Your objective.
Apart from the pictures, every entry must be retyped exactly.

Records supplied.
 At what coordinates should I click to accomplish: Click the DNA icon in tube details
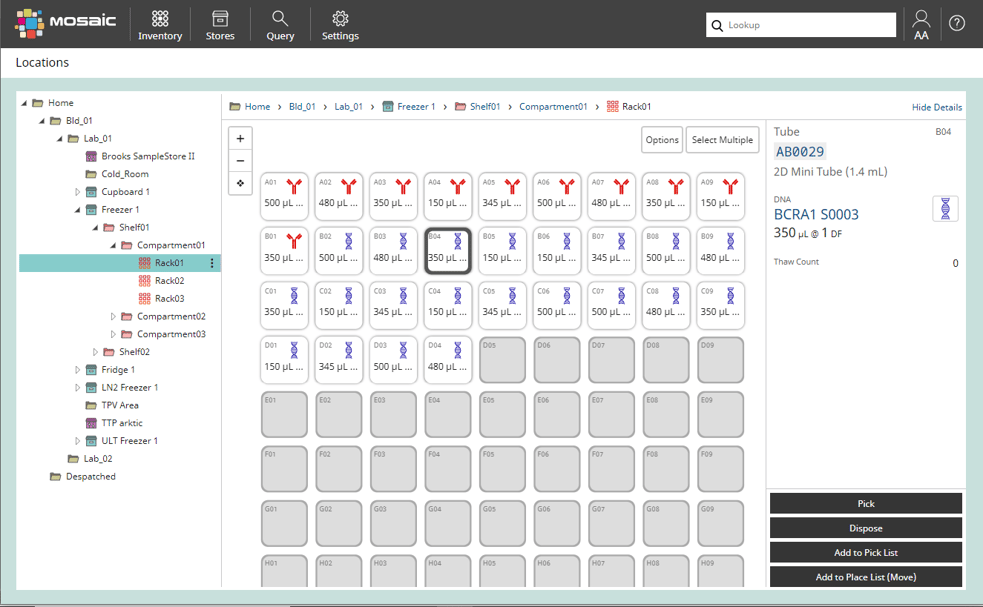pyautogui.click(x=945, y=208)
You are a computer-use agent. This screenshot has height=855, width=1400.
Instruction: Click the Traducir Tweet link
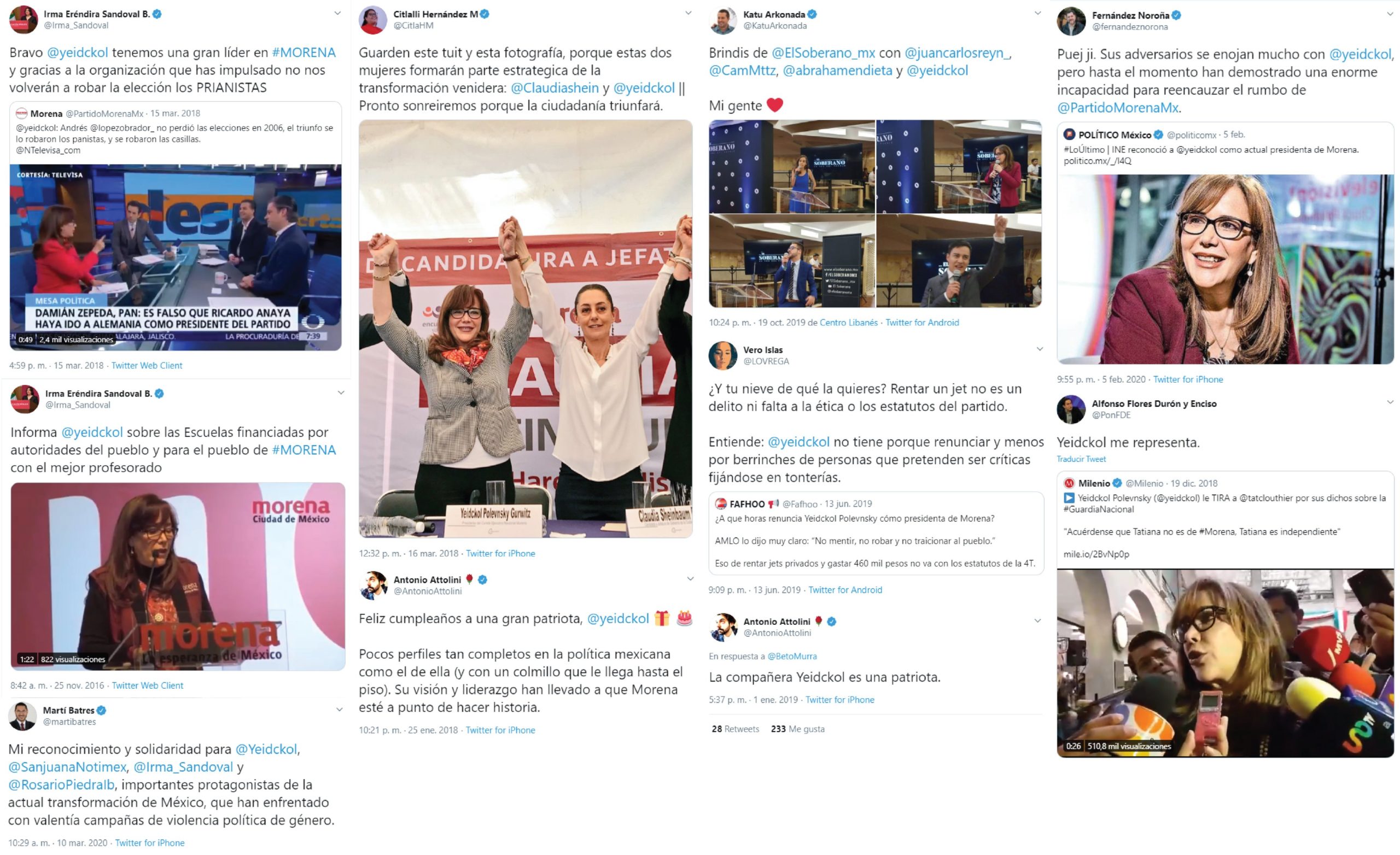point(1081,459)
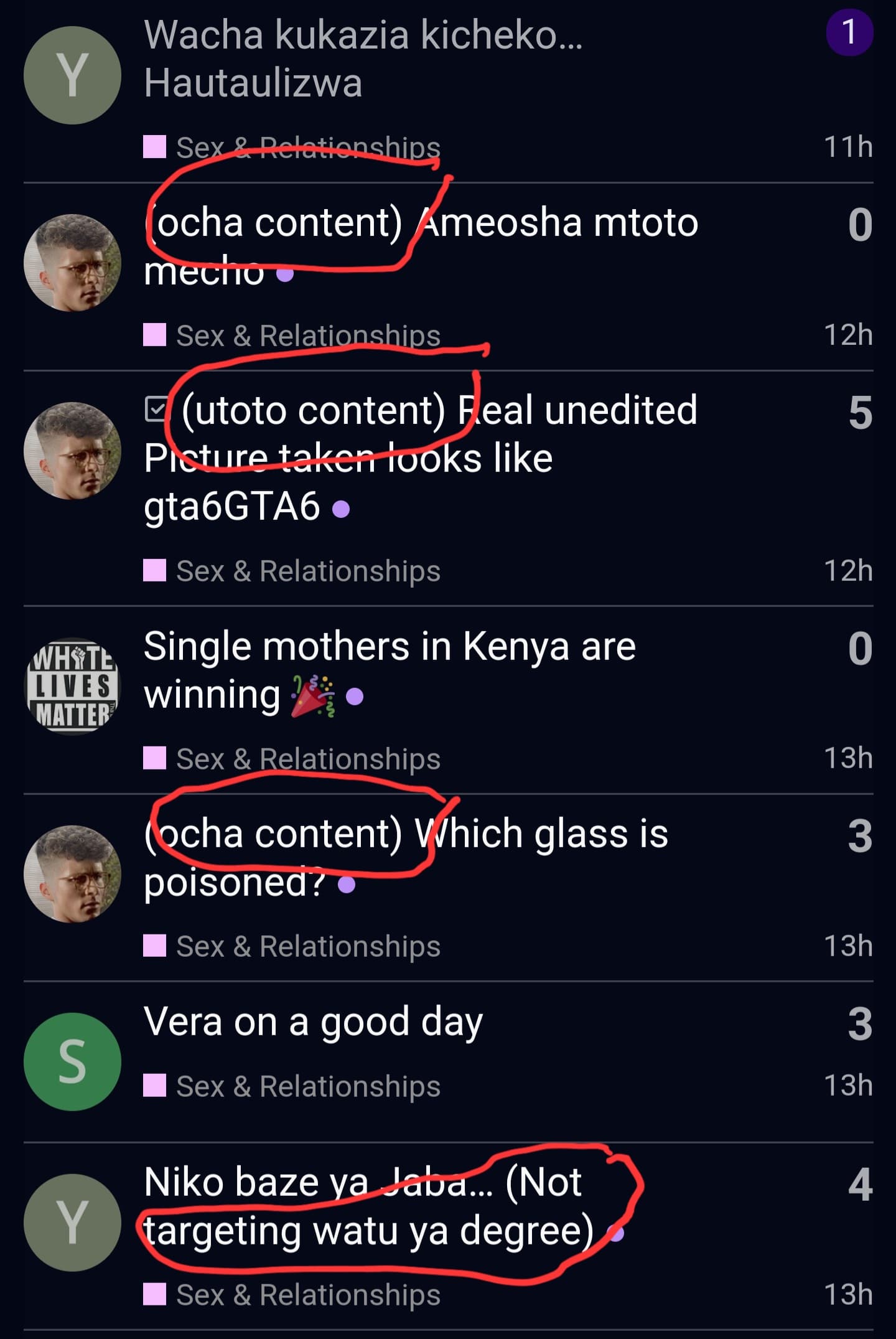Open Single mothers in Kenya are winning topic
This screenshot has width=896, height=1339.
click(x=390, y=670)
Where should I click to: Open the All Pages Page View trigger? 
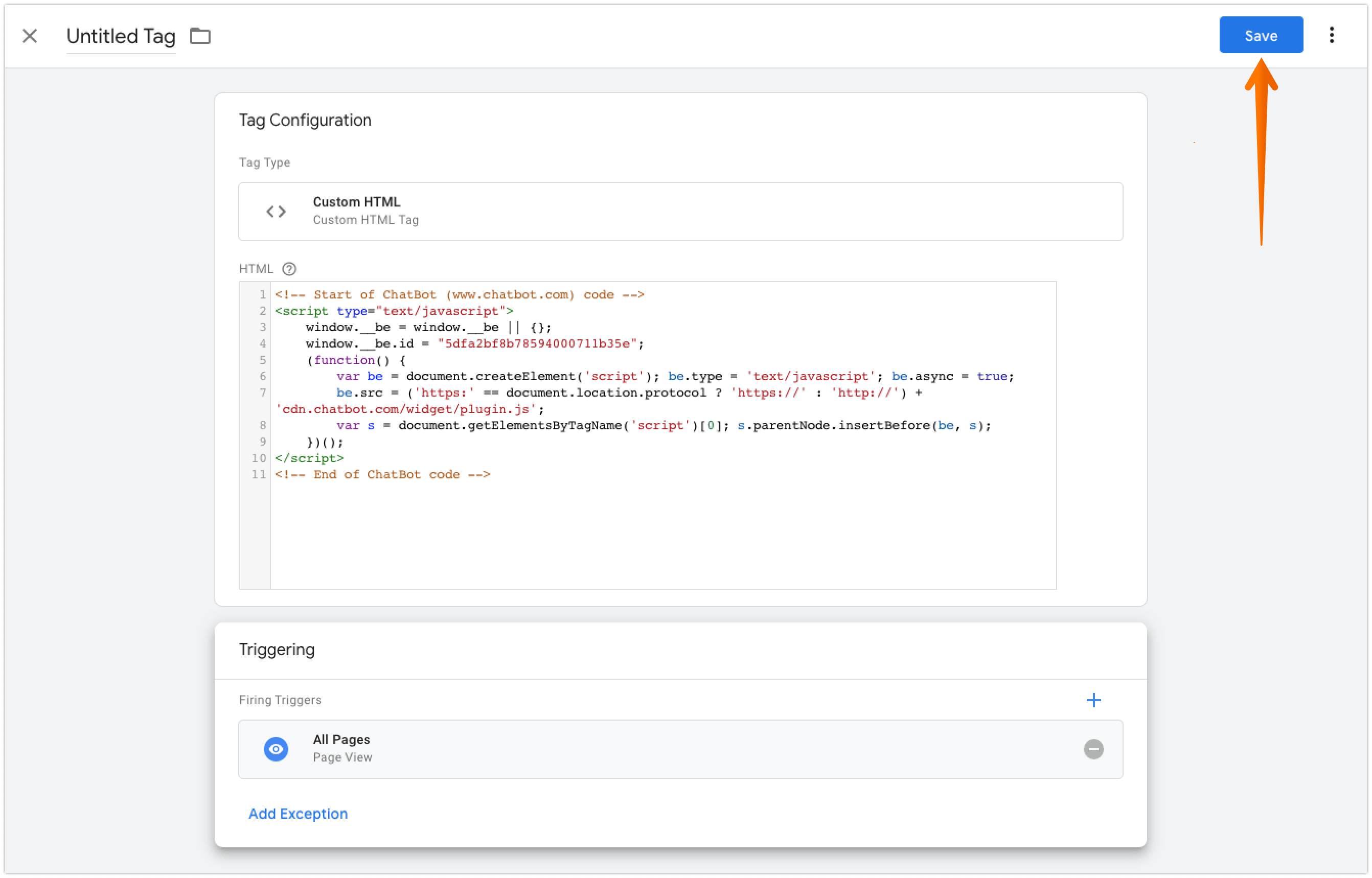point(680,749)
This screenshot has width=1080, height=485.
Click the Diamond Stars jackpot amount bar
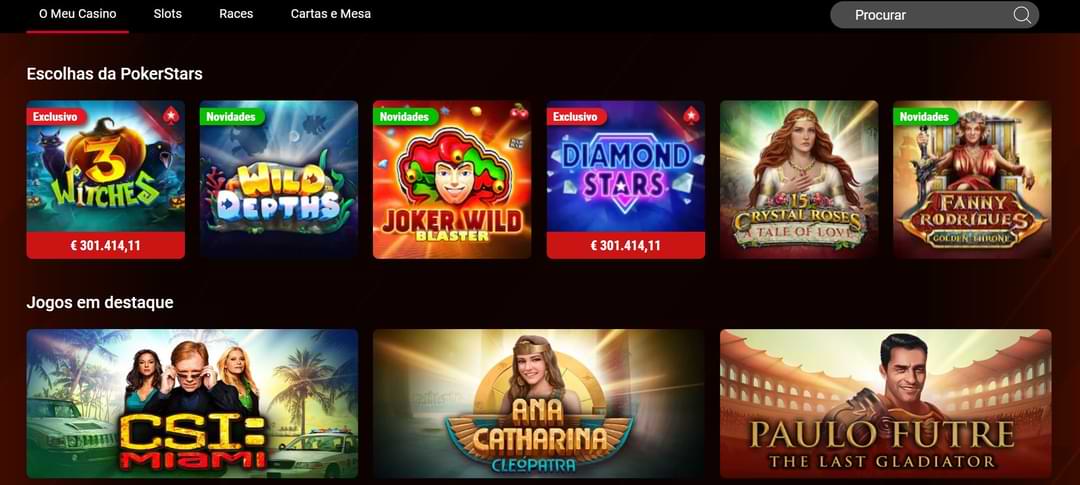625,245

Your solution.
 At what coordinates should I click to accomplish: Click the DNA icon in tube details
pyautogui.click(x=945, y=208)
You are a computer-use agent. This screenshot has height=855, width=1400.
Instruction: Click the Traducir Tweet link
point(1081,459)
Open Single mothers in Kenya are winning topic
This screenshot has width=896, height=1339.
click(x=390, y=670)
Where should I click to: Open the All Pages Page View trigger? 
point(680,749)
This screenshot has width=1080, height=485.
Click the Diamond Stars jackpot amount bar
625,245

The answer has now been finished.